Sí, mi hija había crecido, y era tan parecida a mí a su edad, no sólo físicamente, sino que también en sus ansias de volar. Cuando la observaba conversando con los hijos de nuestros inquilinos, podía dilucidar quién era yo realmente.
Vislumbraba su futuro y la pena angustiaba mi alma. Se casaría con un hombre de bien, de familia distinguida y conocida; negaría sus inquietudes intelectuales y sociales; vestiría ropas finas y viajaría atravezando el océano en algún barco de lujo para conocer parajes lejanos. Sí, su vida sería como la mía; tan plana como la línea del horizonte. Atrás quedarían sus sueños, sus juegos.
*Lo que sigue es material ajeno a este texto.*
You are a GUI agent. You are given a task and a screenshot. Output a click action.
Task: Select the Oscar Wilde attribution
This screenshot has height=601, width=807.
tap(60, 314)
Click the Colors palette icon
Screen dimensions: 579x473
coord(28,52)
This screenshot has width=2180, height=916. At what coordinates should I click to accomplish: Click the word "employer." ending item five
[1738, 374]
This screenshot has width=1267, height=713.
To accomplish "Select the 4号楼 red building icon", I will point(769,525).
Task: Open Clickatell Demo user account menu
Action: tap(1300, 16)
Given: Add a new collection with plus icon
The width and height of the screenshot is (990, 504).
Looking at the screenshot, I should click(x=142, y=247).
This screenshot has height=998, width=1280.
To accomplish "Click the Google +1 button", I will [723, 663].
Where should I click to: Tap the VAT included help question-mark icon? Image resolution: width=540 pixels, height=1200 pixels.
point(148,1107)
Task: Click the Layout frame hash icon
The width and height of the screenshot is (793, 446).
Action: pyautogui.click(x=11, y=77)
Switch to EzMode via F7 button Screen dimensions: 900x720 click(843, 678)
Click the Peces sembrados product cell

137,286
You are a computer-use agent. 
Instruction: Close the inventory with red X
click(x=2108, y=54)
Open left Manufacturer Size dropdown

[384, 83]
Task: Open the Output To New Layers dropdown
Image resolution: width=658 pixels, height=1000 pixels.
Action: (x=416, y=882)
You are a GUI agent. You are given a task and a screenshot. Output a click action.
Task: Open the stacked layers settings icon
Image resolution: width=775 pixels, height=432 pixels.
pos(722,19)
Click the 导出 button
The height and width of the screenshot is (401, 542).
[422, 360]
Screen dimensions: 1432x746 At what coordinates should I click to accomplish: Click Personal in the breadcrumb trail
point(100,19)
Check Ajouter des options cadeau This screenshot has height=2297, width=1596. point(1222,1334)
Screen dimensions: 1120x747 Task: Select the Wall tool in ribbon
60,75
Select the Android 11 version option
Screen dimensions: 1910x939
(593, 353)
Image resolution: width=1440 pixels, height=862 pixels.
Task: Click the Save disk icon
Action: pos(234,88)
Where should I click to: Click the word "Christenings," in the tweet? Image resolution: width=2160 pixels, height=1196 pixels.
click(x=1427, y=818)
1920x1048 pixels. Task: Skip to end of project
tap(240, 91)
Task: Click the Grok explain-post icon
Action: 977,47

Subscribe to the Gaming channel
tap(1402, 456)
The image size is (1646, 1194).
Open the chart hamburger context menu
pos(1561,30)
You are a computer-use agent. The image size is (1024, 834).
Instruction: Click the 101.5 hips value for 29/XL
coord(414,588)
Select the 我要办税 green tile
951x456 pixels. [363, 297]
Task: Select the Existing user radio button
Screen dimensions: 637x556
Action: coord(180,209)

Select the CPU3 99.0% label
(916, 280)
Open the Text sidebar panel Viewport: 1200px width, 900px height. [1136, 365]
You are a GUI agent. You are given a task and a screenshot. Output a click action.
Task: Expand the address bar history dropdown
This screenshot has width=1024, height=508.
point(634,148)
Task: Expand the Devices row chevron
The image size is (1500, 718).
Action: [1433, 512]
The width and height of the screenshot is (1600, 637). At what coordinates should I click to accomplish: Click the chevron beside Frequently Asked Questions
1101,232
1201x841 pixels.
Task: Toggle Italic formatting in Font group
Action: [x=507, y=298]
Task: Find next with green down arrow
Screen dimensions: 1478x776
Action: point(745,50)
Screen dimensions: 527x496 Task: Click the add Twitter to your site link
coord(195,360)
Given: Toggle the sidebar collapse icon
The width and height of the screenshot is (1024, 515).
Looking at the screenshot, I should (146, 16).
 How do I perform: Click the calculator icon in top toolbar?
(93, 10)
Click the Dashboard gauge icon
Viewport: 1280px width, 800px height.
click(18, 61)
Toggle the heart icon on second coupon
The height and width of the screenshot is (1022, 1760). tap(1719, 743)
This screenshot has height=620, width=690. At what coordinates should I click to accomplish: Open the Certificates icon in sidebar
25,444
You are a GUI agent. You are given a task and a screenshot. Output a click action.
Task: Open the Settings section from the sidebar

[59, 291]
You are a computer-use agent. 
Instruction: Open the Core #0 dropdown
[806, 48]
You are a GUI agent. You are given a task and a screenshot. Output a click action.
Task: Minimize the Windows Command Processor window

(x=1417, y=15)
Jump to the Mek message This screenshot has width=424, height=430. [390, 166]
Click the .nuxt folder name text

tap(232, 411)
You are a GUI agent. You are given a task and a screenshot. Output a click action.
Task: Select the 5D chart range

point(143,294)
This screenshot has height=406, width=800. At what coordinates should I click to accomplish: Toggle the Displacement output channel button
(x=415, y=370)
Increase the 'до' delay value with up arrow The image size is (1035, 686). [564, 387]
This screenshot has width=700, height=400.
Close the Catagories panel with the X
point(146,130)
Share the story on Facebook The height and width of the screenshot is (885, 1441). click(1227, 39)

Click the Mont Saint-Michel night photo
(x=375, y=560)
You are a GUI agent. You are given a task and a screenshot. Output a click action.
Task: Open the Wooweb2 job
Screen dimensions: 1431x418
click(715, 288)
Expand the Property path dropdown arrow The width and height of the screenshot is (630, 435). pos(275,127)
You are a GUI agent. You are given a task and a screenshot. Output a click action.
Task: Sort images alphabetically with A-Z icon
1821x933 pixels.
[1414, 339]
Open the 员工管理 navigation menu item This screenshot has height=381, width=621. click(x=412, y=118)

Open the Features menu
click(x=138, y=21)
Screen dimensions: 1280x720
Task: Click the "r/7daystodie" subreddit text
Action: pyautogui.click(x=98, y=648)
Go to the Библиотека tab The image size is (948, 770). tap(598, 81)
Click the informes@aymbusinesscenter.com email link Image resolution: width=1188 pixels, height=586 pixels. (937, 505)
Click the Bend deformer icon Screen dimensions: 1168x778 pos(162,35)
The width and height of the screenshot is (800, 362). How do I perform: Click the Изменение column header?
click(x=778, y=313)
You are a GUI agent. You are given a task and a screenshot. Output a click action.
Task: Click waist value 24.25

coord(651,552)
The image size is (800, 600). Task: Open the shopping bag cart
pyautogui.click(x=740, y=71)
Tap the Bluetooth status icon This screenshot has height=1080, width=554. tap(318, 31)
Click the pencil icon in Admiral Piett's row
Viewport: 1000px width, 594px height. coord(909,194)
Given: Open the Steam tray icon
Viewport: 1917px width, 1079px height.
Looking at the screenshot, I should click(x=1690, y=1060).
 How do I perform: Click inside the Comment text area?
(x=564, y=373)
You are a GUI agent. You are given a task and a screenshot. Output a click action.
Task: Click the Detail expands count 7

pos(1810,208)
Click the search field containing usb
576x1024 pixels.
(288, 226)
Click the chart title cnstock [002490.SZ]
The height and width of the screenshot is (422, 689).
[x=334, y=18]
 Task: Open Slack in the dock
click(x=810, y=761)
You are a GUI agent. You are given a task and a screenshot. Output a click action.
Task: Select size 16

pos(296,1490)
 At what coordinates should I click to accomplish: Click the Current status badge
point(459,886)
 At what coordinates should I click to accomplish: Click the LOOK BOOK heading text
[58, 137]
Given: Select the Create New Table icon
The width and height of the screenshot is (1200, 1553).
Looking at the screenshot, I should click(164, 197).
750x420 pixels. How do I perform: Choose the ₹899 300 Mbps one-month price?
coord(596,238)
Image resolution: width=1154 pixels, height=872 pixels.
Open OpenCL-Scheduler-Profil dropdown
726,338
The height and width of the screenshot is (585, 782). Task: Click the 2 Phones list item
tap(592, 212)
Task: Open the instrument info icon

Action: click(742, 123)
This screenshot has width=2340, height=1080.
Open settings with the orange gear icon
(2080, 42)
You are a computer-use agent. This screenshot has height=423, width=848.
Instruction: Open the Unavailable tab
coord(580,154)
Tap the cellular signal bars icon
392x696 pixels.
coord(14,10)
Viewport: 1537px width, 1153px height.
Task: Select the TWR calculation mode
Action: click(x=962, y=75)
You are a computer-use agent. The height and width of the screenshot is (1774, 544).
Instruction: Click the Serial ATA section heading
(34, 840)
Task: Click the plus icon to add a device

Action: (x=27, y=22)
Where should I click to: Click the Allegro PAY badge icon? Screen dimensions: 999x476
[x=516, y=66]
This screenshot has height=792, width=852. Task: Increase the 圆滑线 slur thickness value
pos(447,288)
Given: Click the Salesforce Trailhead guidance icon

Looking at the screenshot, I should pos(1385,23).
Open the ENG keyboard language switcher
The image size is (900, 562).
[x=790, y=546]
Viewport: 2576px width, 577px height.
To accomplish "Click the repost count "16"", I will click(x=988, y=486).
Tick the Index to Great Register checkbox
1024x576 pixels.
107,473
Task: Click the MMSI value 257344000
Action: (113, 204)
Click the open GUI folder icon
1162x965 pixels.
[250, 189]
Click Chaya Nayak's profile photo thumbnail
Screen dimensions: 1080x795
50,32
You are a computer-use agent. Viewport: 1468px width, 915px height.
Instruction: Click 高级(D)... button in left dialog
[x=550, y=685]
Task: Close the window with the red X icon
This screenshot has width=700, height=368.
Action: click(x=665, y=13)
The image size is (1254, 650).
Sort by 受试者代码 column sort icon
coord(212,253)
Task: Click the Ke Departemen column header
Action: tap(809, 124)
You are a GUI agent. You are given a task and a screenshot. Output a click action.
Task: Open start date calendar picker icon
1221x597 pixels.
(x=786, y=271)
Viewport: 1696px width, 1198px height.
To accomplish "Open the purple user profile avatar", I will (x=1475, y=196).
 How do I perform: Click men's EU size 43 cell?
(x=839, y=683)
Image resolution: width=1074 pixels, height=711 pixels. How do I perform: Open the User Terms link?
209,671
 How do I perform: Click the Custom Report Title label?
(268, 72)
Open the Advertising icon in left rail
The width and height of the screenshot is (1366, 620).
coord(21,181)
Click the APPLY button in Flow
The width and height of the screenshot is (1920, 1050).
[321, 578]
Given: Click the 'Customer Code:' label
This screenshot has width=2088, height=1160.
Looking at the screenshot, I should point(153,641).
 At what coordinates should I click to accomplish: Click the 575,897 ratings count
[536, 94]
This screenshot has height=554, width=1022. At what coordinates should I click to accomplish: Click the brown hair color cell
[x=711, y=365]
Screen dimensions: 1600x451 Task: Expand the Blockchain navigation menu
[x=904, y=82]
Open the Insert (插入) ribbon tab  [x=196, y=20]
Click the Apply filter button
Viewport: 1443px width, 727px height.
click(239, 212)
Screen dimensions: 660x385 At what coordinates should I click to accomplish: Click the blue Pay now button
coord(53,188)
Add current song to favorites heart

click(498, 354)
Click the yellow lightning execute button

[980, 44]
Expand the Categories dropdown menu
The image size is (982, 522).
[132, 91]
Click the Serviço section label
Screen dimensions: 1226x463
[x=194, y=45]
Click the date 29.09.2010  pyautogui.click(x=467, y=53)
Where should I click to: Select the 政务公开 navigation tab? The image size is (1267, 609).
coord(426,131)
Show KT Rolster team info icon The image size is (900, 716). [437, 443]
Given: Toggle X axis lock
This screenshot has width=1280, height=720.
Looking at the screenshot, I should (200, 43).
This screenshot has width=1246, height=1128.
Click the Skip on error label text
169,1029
Tal vez su verdadero amor partirá lejos, como el mío, en busca de oportunidades; quizá también se alejará de ella para siempre, para no pensarla, para no sufrirla. Quién sabe si tendrá la fortuna de conocer la pasión de un beso de amor verdadero. Al menos eso me gustaría que lo viviera... este pensamiento es el que me alegra el alma en tardes como esta.
TRES
“María, María Gracia”. “Si, mamá, dígame”. “Hoy viene José Patricio junto a sus padres. Sabes que son muy amigos de tu padre, y que a él le gustaría muchísimo que Uds. se conocieran; prepárate porque hoy a la hora del té, quién sabe, quizás conozcas a tu futuro marido”.
“Ay, madre, no diga esas cosas. No estoy preparada para ello todavía”. “Pero cómo, ya tienes 17 años; a tu edad yo ya me había casado con tu padre, y ves lo felices que hemos sido durante todos estos años”. “Sí, mamá, lo sé. No te preocupes, estaré lista a la hora del té”.
Mi madre salió de la habitación. Un rayo de luz inundaba mi rincón rosa. Me asomé nuevamente a la ventana y pude observar cómo se escapaba mi vida montando el caballo de mi amado Manuel. Quien me dio mi primer y único beso de amor, detrás del sauce cerca del arroyo peligroso, ese en el que no me dejaban jugar.
Mis pensamientos invitaron a mi sueños a refugiarse en un futuro por explorar. Había mucho por andar y con seguridad en unos años más todo iba a ser distinto. Mientras descendía las escaleras de mármol de la casa de mis padres, mi rostro se iluminaba al imaginar que algún día las mujeres íbamos a poder desarrollarnos más.
José Patricio, quien en una semana después habría de pedir mi mano, para desposarme sólo dos meses más tarde, esperaba paciente en la sala de estar junto a mi padre, quien había despedido al padre de Manuel de nuestra hacienda, por considerar que ya no era necesario un capataz de lsu edad.